───── DOCUMENT TEXT
Body Loyalty

What is a Body For?

When I got sick I fell into an existential crisis. After years of chronic illness and infertility I felt like my body had betrayed me yet again. Every day of pain was a failure of my body. Every month without a pregnancy, another failure. I was already on the worst of terms with my body, so when I got even sicker, too sick to leave bed, too sick to parent, too sick to function, I didn’t know how to keep going. What was the point? When a body was so worthless, why keep fighting for life?

To find the answer I started with a question I thought could be foundational: What is a body for?

I am far from the first to feel like my body has betrayed me by getting sick or being disabled. I hear it all the time in my chronic illness groups, I hear it in my infertility support groups, I see it in movies. That word – Betrayal – it’s always that word. As if we had an agreement with our bodies and they are going back on it by showing signs of mortality. As if we are entitled to unerring health as part of the human experience.
──────────
───── INFORMATION SHOWN
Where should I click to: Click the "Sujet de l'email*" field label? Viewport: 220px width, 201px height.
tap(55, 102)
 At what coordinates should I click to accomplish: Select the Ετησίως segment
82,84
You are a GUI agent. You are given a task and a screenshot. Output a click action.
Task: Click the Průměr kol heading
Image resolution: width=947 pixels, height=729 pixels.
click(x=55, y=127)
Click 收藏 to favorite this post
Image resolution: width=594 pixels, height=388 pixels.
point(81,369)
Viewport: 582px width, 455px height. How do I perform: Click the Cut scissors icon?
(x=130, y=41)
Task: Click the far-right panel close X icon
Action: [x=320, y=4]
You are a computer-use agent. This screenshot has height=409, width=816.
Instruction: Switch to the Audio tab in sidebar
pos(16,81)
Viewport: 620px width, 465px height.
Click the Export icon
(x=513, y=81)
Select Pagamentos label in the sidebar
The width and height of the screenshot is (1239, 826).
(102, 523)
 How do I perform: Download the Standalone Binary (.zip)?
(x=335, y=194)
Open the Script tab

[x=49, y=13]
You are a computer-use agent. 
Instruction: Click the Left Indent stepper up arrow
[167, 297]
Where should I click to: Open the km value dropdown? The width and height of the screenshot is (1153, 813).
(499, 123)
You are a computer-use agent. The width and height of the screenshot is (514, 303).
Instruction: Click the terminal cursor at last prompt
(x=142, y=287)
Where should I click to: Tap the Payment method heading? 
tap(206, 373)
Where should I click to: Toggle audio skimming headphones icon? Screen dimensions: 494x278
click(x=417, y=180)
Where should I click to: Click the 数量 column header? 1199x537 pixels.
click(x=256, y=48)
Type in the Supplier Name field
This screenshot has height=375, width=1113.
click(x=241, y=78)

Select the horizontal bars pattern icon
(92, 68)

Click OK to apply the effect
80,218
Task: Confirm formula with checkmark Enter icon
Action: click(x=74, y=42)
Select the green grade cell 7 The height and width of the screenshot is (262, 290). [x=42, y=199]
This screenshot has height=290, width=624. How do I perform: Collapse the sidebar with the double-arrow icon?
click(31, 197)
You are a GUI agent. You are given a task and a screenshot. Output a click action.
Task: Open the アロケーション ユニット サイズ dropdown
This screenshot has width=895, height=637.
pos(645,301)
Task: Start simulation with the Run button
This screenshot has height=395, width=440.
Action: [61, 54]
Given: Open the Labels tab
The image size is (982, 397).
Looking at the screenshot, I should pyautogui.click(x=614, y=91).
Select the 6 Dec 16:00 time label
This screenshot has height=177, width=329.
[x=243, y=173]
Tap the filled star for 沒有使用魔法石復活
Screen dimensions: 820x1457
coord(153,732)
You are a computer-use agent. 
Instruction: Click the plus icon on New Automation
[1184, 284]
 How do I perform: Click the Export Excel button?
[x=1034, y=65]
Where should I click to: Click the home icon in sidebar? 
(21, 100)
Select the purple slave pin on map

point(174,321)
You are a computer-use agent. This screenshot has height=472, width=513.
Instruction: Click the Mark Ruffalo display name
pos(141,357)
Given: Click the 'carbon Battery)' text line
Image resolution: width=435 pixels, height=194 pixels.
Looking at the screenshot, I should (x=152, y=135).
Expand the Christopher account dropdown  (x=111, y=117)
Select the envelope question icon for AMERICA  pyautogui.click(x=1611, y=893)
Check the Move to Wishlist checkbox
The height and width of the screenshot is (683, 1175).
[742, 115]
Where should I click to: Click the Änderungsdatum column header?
──────────
_PROBLEMS TO SOLVE_:
- a) Render this sentence from the essay on body loyalty into Spanish: "To find the answer I started with a question I thought could be foundational: What is a body for?"
- b) Copy the stretch of the essay on body loyalty from "To find the" through "the human experience." without any changes.

_OUTPUTS IN ORDER_:
- a) Para encontrar la respuesta, empecé con una pregunta que pensé que podría ser fundamental: ¿para qué sirve un cuerpo?

- b)
To find the answer I started with a question I thought could be foundational: What is a body for?

I am far from the first to feel like my body has betrayed me by getting sick or being disabled. I hear it all the time in my chronic illness groups, I hear it in my infertility support groups, I see it in movies. That word – Betrayal – it’s always that word. As if we had an agreement with our bodies and they are going back on it by showing signs of mortality. As if we are entitled to unerring health as part of the human experience.